Энтузиазм по поводу режима улетучивается

— Михаил Николаевич, Вы работаете учителем в гимназии и открыто поддерживаете Алексея Навального. Не боитесь увольнения?

— Нет. Во-первых, руководство гимназии всегда вело себя со мной честно. А во-вторых, уволить учителя по причине того, что он поддерживает Навального, не позволяет трудовое законодательство. Незаконное увольнение всегда можно оспорить в суде, обычно это делается в виде давления и прессинга, когда человека вынуждают уходить с работы, но я не вижу причин опасаться этого прессинга.


— Принято думать, что учителя — одна из опор нынешней власти.
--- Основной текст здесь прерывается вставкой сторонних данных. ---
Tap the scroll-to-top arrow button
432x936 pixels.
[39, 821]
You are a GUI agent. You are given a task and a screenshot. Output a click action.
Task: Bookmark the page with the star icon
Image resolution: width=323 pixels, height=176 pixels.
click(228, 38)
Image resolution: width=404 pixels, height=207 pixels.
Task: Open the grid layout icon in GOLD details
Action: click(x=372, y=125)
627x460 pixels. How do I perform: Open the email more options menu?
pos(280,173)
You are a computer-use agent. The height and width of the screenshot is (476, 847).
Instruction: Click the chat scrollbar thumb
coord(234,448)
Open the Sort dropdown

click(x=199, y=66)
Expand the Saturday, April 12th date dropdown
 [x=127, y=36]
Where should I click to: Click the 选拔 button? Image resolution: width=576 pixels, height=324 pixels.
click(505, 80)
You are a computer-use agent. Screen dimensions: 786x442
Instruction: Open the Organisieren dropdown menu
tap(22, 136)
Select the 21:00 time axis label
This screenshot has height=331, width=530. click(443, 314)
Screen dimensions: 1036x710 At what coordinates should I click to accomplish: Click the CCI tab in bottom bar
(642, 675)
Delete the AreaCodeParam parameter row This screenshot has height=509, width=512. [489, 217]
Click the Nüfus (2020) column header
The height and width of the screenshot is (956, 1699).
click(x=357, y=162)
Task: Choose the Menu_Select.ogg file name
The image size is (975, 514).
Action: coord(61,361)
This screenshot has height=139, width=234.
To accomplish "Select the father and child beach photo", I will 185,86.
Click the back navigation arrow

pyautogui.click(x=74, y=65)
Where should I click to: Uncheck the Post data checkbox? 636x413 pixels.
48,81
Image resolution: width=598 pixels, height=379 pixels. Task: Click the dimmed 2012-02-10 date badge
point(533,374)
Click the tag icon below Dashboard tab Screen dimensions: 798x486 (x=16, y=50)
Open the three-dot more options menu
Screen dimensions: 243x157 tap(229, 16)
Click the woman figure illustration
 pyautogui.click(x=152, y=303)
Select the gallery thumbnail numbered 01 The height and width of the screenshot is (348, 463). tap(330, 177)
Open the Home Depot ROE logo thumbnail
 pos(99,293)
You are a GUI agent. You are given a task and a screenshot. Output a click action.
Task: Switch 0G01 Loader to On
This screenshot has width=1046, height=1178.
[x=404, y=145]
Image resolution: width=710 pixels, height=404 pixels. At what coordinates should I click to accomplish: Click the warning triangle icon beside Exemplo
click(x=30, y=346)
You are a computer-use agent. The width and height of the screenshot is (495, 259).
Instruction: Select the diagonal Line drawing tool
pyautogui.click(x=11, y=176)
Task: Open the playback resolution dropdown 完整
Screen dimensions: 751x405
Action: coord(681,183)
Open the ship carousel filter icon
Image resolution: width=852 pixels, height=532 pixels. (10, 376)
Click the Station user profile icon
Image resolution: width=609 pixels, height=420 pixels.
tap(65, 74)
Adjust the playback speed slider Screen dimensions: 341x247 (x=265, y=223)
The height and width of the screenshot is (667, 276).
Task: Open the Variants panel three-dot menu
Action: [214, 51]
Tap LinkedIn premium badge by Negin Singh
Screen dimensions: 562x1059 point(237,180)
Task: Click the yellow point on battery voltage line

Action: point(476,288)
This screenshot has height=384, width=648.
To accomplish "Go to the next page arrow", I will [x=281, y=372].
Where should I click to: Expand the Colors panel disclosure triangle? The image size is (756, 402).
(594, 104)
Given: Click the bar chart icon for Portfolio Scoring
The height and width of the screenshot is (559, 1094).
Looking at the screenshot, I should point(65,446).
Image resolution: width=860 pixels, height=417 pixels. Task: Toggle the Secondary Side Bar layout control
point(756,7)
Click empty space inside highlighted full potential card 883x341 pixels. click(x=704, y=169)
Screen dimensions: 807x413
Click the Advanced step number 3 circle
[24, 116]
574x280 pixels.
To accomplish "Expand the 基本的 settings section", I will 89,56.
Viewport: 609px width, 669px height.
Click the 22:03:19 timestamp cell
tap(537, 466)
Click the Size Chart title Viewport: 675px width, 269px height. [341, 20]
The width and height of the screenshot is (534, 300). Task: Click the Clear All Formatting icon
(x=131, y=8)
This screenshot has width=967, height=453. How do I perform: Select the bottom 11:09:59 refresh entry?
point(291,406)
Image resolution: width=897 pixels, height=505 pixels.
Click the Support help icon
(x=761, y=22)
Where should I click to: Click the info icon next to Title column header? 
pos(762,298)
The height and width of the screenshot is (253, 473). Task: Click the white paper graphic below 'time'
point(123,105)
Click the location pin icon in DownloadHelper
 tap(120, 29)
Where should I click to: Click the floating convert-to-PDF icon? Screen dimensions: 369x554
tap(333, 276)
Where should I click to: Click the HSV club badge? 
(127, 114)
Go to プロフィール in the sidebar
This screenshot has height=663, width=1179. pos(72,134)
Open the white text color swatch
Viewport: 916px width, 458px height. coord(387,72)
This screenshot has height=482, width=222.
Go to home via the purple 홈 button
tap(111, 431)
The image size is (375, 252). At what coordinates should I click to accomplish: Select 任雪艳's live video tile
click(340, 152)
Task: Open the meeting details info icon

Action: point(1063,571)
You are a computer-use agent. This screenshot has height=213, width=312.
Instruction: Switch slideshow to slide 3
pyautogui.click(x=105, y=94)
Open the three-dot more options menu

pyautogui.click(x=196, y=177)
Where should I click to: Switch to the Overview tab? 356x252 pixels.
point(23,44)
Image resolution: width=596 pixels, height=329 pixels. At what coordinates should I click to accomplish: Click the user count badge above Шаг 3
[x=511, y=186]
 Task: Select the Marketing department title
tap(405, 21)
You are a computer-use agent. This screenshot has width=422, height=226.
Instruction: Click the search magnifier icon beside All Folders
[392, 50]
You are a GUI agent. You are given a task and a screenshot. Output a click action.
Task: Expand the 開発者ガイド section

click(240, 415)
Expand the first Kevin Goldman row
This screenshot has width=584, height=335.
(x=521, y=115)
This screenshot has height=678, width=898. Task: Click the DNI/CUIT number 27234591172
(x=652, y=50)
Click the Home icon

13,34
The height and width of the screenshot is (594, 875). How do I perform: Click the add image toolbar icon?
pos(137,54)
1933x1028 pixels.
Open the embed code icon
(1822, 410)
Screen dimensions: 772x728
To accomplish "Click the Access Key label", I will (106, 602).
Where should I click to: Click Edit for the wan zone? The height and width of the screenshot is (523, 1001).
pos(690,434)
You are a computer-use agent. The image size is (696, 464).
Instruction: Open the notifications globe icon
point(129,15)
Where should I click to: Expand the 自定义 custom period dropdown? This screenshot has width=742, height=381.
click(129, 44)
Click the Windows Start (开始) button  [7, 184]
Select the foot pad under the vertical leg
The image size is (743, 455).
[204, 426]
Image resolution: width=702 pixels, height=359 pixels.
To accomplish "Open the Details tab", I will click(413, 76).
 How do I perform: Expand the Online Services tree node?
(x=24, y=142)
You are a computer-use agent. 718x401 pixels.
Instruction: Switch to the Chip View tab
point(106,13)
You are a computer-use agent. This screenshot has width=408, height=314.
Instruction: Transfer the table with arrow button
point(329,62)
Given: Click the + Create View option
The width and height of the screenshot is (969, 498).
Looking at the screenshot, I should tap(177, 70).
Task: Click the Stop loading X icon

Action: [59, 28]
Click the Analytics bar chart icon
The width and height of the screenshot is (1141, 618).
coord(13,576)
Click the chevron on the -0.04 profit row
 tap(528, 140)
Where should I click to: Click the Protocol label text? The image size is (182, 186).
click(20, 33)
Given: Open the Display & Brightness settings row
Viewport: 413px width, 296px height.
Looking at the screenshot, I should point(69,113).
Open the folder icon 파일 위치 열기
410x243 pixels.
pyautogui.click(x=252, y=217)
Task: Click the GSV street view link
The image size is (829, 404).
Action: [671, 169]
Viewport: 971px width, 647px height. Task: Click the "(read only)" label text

Это люди, которые работают в бюджетной сфере, на которых всегда можно положиться, пообещав в будущем высокие зарплаты, пресловутую «стабильность». Так ли это?

— Я думаю, что учителя до сих пор не изжили травму девяностых, когда многие из них реально, и от этого никуда нельзя деться, оказались сильно маргинализированы. Это был крайне неприятный опыт, который для многих ассоциируется с унижением. Поэтому для большинства стигматизация оппозиции является вполне логичной вещью. Они говорят, что оппозиция — это те, которые хотят, чтобы было как тогда, в девяностые. Это, конечно, не так. Но я не могу осуждать их за это. Люди напуганы, у них накоплен негативный опыт, который они трансформируют в такие убеждения. С другой стороны, они ощущают, что реальная зарплата снижается, потому что все эти прекрасные индексации, которые были раньше и которые мы чувствовали по своему кошельку, уходят в прошлое. Очень многие связывают это с Крымом, с санкциями, с общей политической и экономической линией правительства. Если раньше критический голос звучал очень слабо, то теперь его никто не прерывает. Люди начали прислушиваться к тому, от чего раньше отмахивались.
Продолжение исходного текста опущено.